I will be honest. Henry Wadsworth Longfellow (1807-1882) is not a favourite poet of mine. Though extremely learned (he was fluent in over a dozen languages) and very skilled in rhyming scheme and meter, his metaphors seem a bit hackneyed and his subject matter (like Tennyson* in this regard) tending to the
portentously Victorian. Some of Longfellow’s poems strike me as the sort of thing that William Topaz McGonagall would have written if he had possessed any poetic skill.
So why highlight him for this week’s theme? Well, several reasons. Our theme is “Lighthouse” and we looked at, Flannan Isle last year. It is a popular theme but less so with celebrated poets. We could have looked at Virginia Woolf, of course, and we should do sometime but her, To the Lighthouse isn’t really
about lighthouses at all, and I probably had better finish it (a project that has taken nearly fifty years to date) before pontificating about it.

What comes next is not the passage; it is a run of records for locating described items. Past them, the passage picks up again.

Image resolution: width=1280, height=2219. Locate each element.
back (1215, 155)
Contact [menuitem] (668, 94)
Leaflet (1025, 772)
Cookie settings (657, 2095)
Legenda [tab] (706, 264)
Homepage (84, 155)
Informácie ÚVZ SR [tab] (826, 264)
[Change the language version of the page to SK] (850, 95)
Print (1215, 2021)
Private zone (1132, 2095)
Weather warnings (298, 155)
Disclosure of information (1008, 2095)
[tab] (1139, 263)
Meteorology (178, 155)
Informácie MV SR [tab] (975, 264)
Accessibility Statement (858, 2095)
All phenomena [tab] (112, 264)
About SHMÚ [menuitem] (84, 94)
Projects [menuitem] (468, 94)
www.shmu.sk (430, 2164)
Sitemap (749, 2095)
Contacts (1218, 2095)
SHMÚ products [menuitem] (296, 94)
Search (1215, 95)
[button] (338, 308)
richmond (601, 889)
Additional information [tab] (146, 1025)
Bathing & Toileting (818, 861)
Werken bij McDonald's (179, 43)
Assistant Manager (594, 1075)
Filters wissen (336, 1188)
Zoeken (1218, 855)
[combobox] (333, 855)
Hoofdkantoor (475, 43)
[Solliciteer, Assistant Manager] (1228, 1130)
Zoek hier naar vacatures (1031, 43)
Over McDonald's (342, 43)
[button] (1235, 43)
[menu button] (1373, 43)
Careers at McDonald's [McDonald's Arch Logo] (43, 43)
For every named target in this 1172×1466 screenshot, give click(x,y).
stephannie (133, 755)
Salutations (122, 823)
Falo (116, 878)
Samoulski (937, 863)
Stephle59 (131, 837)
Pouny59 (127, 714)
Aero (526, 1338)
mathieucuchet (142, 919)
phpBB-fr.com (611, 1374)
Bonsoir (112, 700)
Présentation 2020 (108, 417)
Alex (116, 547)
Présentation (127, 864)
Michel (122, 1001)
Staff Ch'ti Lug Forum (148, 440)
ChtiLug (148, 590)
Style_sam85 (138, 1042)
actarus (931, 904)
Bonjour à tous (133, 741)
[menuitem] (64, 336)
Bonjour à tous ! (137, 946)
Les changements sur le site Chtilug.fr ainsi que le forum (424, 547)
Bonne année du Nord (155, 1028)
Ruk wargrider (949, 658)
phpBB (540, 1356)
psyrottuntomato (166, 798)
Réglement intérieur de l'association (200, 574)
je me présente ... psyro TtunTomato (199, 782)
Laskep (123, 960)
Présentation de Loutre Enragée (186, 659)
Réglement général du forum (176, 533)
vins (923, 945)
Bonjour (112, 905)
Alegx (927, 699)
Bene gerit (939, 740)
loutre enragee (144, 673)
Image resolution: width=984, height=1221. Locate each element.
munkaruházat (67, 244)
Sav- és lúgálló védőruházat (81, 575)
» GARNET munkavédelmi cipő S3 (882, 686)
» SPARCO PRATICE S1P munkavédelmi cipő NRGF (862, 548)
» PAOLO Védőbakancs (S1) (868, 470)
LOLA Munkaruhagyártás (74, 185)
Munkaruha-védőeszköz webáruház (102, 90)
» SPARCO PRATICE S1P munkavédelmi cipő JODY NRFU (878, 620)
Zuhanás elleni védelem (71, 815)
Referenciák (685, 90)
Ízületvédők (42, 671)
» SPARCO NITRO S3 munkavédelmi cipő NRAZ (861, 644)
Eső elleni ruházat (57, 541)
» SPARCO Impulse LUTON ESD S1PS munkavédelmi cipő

But a more important reason is that Longfellow was massively popular in his time and if he is no longer as revered as contemporaries like Emily Dickenson, I think this tells us something about poetry and its place in our society. Longfellow and Tennyson were writing in an era without film or television to a mass popular audience, and to judge them against modernist and post modernist literary standards is probably to miss the point. Longfellow and Tennyson belong to a time when there was a huge popular appetite for accessible poetry that told stirring stories and, beyond that era, generations of children learned these epics by rote, and often enjoyed them.
But most of all, this is my opinion. You might love Hiawatha and revere Longfellow, so by all means feel free to disagree. And anyway, there are no Minihahas in this poem about a lighthouse!
If you would like to know more about Longfellow, his work and life there is an excellent and well balanced New Yorker article by James Marcus here:
*Longfellow was accused of plagiarising Tennyson by Edgar Allan Poe
The rocky ledge runs far into the sea,
And on its outer point, some miles away,
The Lighthouse lifts its massive masonry,
A pillar of fire by night, of cloud by day.
Even at this distance I can see the tides,
Upheaving, break unheard along its base,
A speechless wrath, that rises and subsides
In the white lip and tremor of the face.
And as the evening darkens, lo! how bright,
Through the deep purple of the twilight air,
Beams forth the sudden radiance of its light
With strange, unearthly splendor in the glare!
Not one alone; from each projecting cape
And perilous reef along the ocean’s verge,
Starts into life a dim, gigantic shape,
Holding its lantern o’er the restless surge.
Like the great giant Christopher it stands
Upon the brink of the tempestuous wave,
Wading far out among the rocks and sands,
The night-o’ertaken mariner to save.
And the great ships sail outward and return,
Bending and bowing o’er the billowy swells,
And ever joyful, as they see it burn,
They wave their silent welcomes and farewells.
They come forth from the darkness, and their sails
Gleam for a moment only in the blaze,
And eager faces, as the light unveils,
Gaze at the tower, and vanish while they gaze.
The mariner remembers when a child,
On his first voyage, he saw it fade and sink;
And when, returning from adventures wild,
He saw it rise again o’er ocean’s brink.
Steadfast, serene, immovable, the same
Year after year, through all the silent night
Burns on forevermore that quenchless flame,
Shines on that inextinguishable light!
It sees the ocean to its bosom clasp
The rocks and sea-sand with the kiss of peace;
It sees the wild winds lift it in their grasp,
And hold it up, and shake it like a fleece.
The startled waves leap over it; the storm
Smites it with all the scourges of the rain,
And steadily against its solid form
Press the great shoulders of the hurricane.
The sea-bird wheeling round it, with the din
Of wings and winds and solitary cries,
Blinded and maddened by the light within,
Dashes himself against the glare, and dies.
A new Prometheus, chained upon the rock,
Still grasping in his hand the fire of Jove,
It does not hear the cry, nor heed the shock,
But hails the mariner with words of love.
“Sail on!” it says, “sail on, ye stately ships!
And with your floating bridge the ocean span;
Be mine to guard this light from all eclipse,
Be yours to bring man nearer unto man!”
Prompt: Of course a lighthouse does not have to be literal. A guiding light might be a person, or a book.
And even literal lights convey multiple meanings. For example, for many islanders returning at night on the ferry, this one signifies home.